Here's an anonymized example of a settings hierarchy:

|-- basics
|   `-- enabled
|-- dnsbl
|   |-- action
|   `-- zones
|       |-- foo.example.com
|       `-- bar.spam-house.com
|-- language
|   `-- english-only
|-- mx
|-- quarantine
|   `-- admin_._admin
|-- spam
|   |-- action
|   |-- enabled
|   `-- text
|-- spamtraps
|   |-- anonymous
|   `-- bobby
|-- uribl
|   |-- action
|   |-- enabled
|   `-- text
|-- users
|   |-- bob
|   |-- root
|   |-- simon
|   |-- smith
|   |-- steve
|   `-- wildcard
|-- virus
|   |-- action
|   |-- enabled
|   `-- text
`-- whitelisted
    |-- enabled
    |-- hosts
    |-- subjects
    |   `-- [blah]
    |-- recipients
    |   `-- simon
    `-- senders
        |-- root@steve.orgy
        |-- @someisp.com
        `-- foo@bar.com

So a user makes a change on the web machine. That updates /srv on the master machine immediately - and then every fifteen minutes, or so, the settigngs are pushed accross to the MX boxes where the incoming mail is actually processed.

Now ideally I want the updates to be applied immediately. That means I should look at using sshfs or similar.
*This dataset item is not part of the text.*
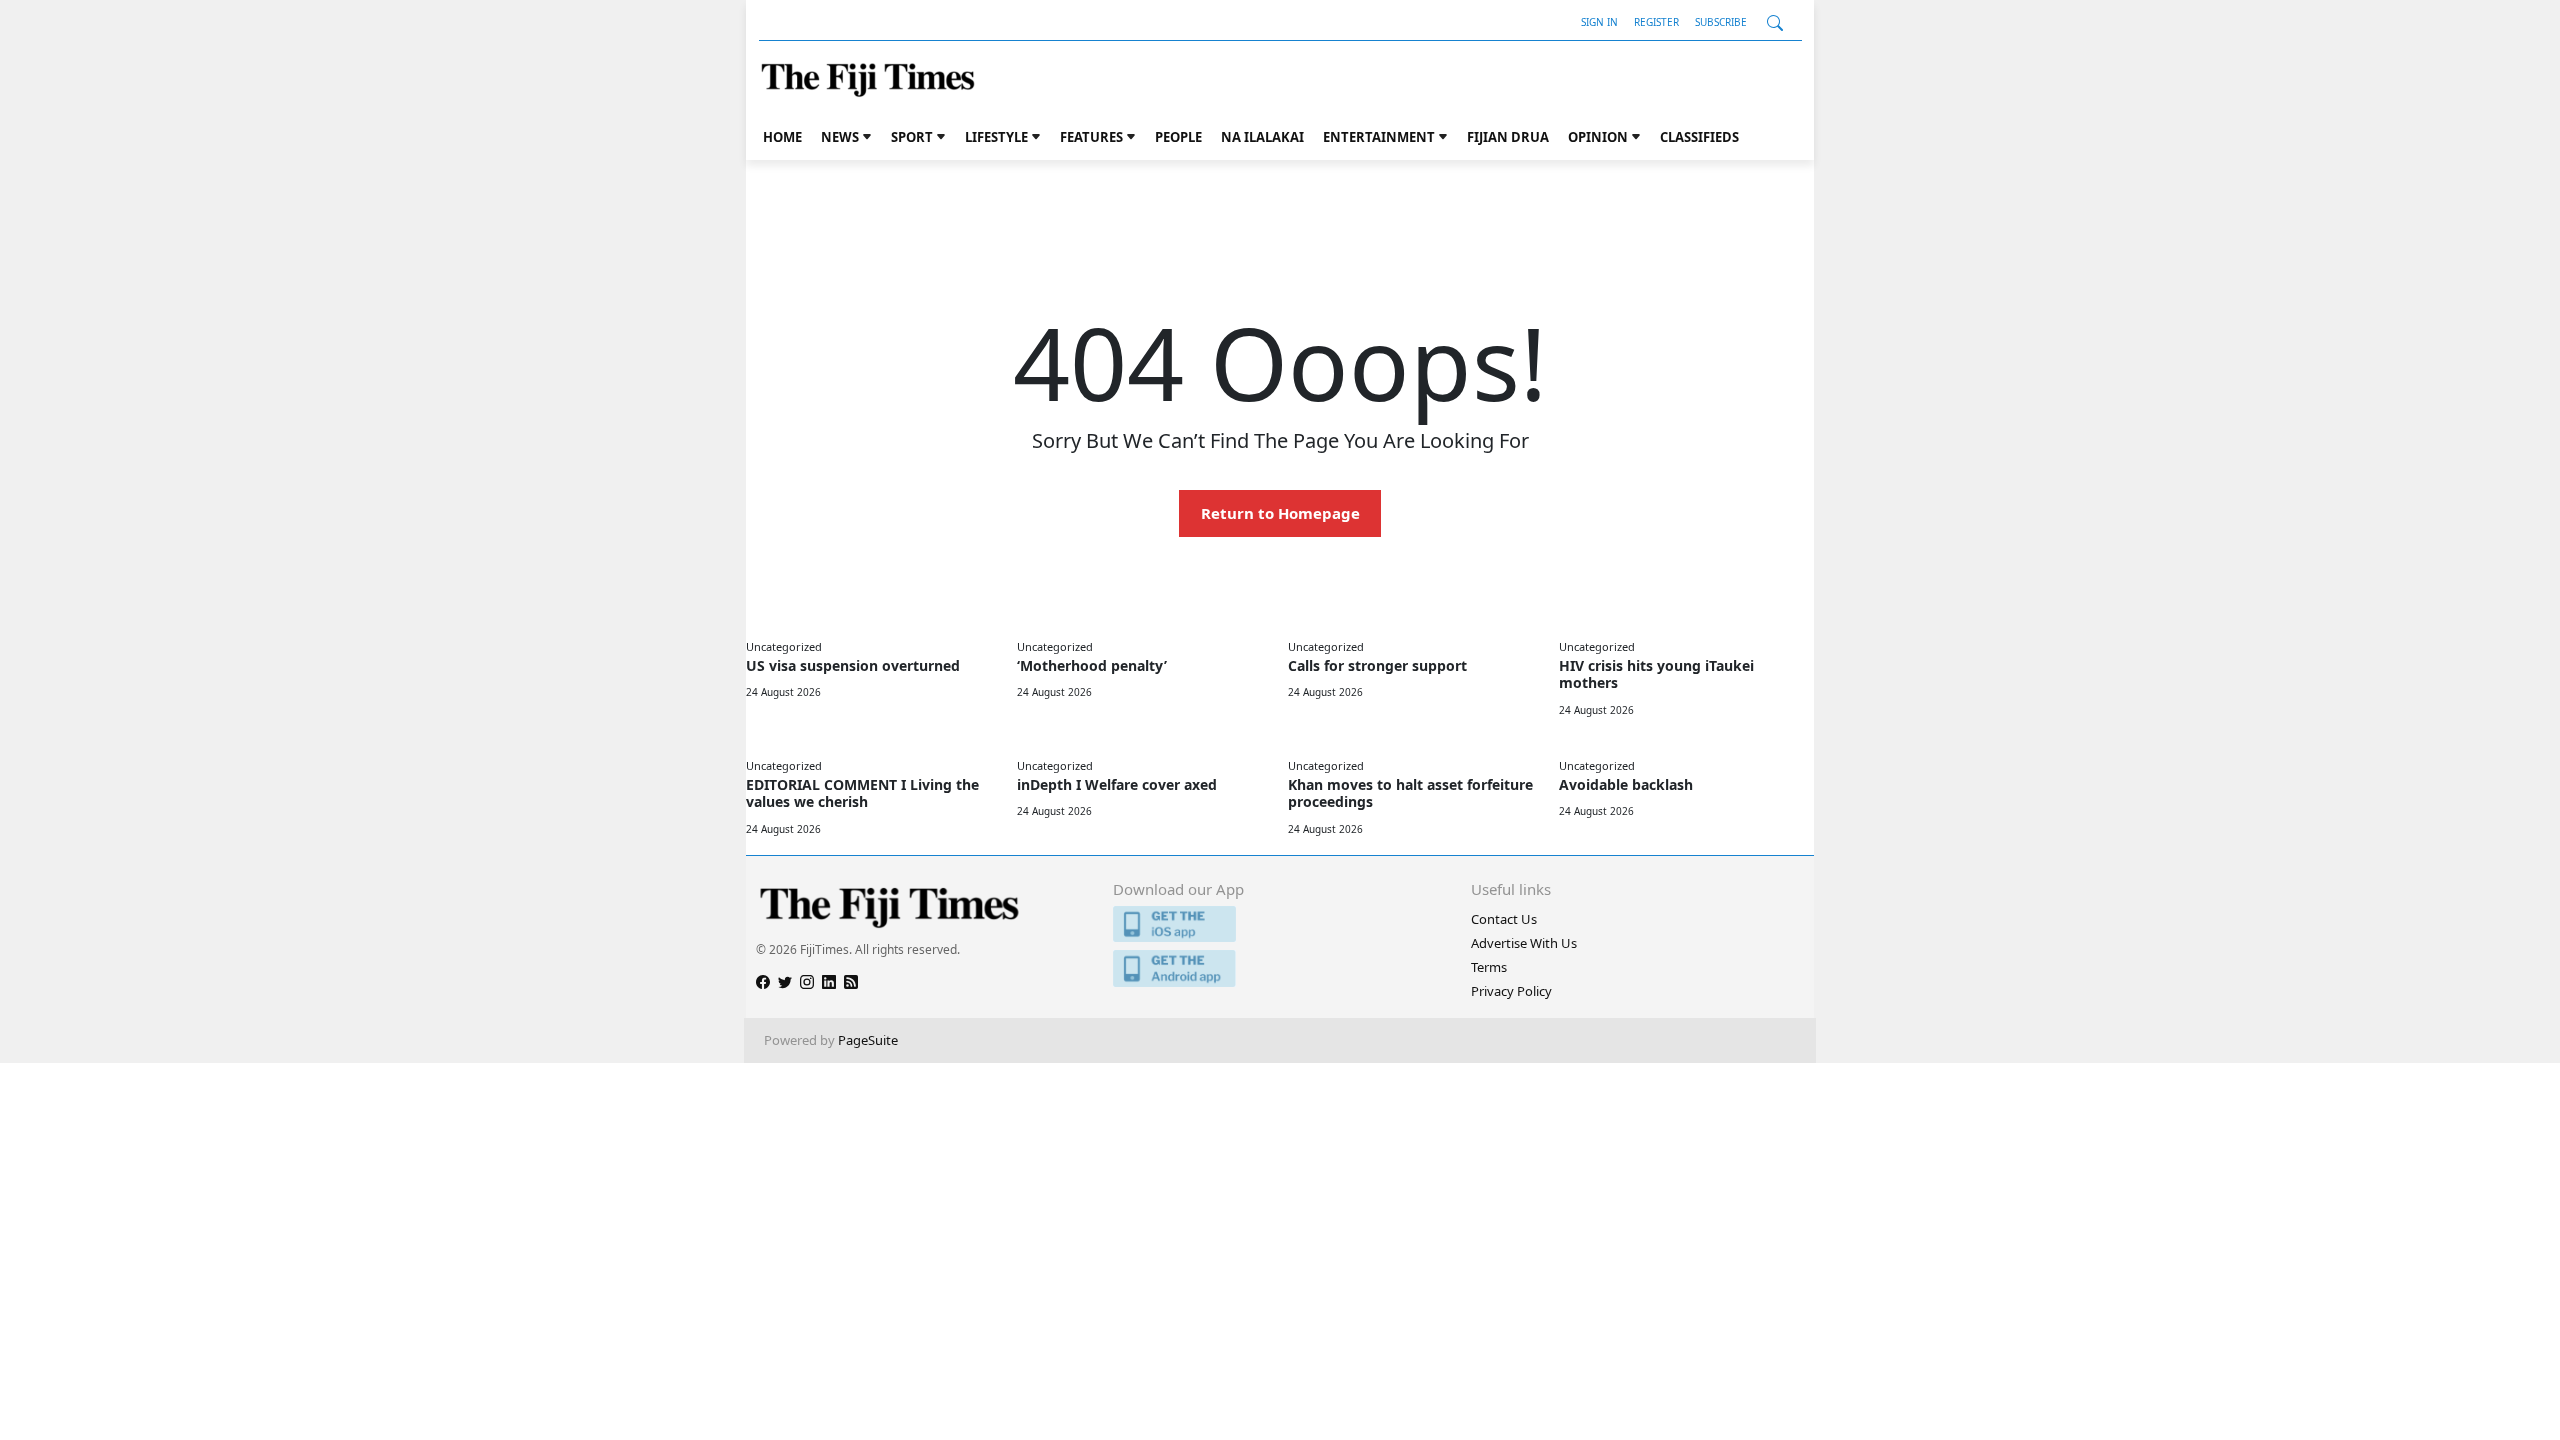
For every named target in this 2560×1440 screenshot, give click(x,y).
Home (782, 137)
But also as a matter of policy I want to keep things reliable. If the main box dies I don't want the machines to suddenly cease working. So that rules out remotely mounting via sshfs, nfs or similar.

Thus far I've not really looked at the possabilities, but I'm leaning towards having each MX machine look for settings in two places:

  • Look for "live" copies in /srv/
  • If that isn't available then fall back to reading settings from /backup/

That way I can rsync to /backup on a fixed schedule, but expect that in everyday operation I'll get current/live settings from /srv via NFS, sshfs, or something similar.

My job for the weekend is to look around and see what filesystems are available and look at testing them.